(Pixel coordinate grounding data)
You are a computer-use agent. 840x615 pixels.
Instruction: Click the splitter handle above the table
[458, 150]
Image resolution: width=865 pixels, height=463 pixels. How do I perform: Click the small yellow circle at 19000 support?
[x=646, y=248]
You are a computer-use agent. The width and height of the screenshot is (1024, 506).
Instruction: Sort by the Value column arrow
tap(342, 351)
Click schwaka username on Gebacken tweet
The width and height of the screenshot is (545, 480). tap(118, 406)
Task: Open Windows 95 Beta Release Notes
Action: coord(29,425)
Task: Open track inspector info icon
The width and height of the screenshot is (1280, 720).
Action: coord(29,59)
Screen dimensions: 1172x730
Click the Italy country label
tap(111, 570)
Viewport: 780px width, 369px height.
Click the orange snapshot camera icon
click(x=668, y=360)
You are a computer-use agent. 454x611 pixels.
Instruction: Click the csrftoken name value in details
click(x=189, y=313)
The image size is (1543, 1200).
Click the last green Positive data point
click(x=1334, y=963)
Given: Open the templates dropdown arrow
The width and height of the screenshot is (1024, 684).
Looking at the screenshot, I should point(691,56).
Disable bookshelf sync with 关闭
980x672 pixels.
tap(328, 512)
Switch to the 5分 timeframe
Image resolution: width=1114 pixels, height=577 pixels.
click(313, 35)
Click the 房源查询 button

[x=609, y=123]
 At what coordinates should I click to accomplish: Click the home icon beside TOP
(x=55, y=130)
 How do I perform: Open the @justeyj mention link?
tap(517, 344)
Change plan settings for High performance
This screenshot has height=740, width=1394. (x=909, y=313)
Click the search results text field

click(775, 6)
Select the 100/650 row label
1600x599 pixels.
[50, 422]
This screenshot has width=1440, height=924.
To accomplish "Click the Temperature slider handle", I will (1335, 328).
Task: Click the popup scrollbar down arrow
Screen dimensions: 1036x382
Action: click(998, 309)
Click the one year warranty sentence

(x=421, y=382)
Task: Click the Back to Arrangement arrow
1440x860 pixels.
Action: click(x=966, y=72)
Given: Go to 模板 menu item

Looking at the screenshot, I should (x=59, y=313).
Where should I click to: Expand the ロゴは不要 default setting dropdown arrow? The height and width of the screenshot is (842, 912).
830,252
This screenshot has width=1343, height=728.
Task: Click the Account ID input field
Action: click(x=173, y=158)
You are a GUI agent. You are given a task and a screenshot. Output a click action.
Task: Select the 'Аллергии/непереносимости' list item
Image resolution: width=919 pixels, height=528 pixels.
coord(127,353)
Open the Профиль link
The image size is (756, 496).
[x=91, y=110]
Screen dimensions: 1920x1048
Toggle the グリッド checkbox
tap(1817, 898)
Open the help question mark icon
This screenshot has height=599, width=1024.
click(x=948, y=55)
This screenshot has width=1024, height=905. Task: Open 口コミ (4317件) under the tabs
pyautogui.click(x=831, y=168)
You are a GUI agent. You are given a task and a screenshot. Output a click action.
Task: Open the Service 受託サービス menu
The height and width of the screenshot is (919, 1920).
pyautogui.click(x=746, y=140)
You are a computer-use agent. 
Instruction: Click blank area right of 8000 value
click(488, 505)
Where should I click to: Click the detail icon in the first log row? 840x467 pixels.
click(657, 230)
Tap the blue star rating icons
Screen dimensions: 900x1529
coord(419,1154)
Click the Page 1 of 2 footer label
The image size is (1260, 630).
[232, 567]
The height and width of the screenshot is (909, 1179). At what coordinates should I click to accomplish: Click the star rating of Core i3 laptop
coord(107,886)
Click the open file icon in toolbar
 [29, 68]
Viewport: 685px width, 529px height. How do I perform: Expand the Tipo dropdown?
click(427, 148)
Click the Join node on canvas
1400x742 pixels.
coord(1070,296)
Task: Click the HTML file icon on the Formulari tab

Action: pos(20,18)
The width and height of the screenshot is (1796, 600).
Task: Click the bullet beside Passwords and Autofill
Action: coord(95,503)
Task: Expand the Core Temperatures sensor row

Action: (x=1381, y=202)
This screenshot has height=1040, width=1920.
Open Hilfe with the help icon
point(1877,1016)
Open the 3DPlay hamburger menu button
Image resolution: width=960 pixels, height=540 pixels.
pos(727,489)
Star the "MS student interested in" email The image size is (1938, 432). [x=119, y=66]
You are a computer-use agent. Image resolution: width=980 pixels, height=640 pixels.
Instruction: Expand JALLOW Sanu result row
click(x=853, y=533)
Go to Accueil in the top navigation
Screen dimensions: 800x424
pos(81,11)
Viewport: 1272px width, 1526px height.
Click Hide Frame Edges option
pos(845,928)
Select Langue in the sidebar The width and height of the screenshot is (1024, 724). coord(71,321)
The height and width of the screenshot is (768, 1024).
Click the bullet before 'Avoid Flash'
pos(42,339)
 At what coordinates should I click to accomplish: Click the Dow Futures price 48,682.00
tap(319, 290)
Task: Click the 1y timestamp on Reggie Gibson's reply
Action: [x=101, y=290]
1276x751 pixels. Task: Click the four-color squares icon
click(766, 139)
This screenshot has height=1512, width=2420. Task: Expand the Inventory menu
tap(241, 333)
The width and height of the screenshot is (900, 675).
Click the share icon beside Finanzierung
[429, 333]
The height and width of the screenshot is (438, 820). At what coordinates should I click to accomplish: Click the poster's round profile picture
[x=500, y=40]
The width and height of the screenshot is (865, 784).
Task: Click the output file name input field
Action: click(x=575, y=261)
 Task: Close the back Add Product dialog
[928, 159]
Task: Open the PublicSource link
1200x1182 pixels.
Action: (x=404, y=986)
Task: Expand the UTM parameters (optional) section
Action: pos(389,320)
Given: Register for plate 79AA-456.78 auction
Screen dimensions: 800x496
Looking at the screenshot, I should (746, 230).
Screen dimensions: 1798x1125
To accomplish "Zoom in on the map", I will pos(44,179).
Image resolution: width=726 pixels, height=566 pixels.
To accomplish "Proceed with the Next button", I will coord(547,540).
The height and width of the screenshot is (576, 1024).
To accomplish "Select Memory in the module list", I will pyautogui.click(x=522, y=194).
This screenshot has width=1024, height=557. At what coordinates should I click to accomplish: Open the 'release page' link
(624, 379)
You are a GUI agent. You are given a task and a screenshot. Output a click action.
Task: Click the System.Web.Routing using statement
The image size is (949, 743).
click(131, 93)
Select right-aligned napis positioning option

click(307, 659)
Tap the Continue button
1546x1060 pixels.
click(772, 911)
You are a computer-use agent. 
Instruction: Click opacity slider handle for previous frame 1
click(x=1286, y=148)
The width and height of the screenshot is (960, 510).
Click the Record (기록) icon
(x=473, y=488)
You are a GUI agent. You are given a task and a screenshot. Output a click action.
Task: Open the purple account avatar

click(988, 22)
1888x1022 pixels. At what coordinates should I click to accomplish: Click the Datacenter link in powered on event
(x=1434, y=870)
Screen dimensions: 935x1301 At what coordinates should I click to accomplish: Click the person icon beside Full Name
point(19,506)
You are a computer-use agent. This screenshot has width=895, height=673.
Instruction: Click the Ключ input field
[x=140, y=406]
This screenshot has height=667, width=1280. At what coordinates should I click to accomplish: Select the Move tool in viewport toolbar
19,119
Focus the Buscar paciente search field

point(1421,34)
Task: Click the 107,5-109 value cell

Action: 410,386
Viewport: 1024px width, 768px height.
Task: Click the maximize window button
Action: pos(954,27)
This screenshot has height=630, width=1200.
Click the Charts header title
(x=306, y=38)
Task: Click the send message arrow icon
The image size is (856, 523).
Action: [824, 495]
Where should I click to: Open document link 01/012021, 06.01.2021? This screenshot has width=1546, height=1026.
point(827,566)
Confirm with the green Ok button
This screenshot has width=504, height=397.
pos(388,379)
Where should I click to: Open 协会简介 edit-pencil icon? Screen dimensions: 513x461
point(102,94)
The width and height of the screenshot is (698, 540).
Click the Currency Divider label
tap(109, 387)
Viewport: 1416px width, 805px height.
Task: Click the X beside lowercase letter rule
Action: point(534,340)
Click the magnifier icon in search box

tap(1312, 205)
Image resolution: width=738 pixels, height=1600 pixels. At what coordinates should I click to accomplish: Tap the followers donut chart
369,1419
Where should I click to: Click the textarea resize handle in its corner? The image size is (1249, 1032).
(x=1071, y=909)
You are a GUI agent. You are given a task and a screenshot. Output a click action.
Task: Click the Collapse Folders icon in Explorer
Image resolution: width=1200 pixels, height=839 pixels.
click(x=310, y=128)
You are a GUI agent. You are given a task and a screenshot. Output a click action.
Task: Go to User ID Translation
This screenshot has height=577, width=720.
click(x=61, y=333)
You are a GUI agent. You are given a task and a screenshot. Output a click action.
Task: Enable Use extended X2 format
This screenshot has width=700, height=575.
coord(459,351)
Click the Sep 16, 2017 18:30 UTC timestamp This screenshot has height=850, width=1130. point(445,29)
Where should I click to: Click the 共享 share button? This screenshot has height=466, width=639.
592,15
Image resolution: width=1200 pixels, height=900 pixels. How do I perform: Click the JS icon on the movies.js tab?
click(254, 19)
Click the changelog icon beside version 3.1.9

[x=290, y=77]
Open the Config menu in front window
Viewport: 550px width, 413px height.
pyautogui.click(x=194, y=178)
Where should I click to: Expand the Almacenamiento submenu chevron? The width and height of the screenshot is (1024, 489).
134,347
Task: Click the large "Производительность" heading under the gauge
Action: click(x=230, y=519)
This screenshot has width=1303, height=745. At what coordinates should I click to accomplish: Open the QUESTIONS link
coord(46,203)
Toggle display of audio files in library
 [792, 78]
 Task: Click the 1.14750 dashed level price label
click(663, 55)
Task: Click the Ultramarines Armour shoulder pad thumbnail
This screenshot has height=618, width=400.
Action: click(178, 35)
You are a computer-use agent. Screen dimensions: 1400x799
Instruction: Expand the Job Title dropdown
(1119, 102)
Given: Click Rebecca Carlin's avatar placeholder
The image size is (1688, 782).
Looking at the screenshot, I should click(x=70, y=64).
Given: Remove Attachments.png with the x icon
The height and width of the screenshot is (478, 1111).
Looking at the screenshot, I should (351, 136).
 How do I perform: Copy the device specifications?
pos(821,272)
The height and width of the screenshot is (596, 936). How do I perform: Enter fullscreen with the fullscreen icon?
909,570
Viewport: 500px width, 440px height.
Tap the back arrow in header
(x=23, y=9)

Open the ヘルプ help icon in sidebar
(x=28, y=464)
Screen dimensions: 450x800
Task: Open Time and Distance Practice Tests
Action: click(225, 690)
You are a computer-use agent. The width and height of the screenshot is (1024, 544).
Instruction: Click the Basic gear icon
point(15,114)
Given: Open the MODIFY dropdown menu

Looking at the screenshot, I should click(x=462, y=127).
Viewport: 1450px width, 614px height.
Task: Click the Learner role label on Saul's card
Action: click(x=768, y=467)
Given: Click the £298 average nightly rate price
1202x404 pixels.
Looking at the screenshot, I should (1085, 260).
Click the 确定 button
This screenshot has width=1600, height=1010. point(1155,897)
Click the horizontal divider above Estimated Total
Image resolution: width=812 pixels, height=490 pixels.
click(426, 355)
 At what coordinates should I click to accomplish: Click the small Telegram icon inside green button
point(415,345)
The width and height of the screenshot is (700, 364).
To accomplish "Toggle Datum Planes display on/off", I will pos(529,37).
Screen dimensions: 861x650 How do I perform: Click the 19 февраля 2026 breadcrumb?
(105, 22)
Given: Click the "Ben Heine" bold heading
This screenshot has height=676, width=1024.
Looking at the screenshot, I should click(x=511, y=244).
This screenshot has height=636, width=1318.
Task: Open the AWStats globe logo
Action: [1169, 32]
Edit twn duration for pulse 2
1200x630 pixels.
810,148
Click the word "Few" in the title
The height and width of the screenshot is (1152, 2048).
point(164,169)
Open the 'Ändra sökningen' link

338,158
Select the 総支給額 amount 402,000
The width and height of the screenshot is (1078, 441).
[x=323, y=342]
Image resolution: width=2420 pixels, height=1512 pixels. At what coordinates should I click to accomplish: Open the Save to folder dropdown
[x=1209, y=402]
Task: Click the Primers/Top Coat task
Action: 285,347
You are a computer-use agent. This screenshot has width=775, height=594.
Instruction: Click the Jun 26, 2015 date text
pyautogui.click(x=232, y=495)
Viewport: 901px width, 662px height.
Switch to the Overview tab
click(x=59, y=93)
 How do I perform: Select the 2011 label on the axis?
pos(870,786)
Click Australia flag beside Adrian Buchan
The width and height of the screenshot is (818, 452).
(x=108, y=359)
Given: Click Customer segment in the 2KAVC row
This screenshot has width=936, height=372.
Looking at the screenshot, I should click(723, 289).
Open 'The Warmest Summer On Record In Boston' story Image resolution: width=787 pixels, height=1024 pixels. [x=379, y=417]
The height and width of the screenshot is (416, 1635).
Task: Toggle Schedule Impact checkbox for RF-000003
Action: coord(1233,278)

> **Work required**:
Between the first line of the entries above and the line with "is (1024, 506).", both included, copy every line exactly and nothing outside that range.

> **Finished task**:
You are a computer-use agent. 840x615 pixels.
Instruction: Click the splitter handle above the table
[458, 150]
Image resolution: width=865 pixels, height=463 pixels. How do I perform: Click the small yellow circle at 19000 support?
[x=646, y=248]
You are a computer-use agent. The width and height of the screenshot is (1024, 506).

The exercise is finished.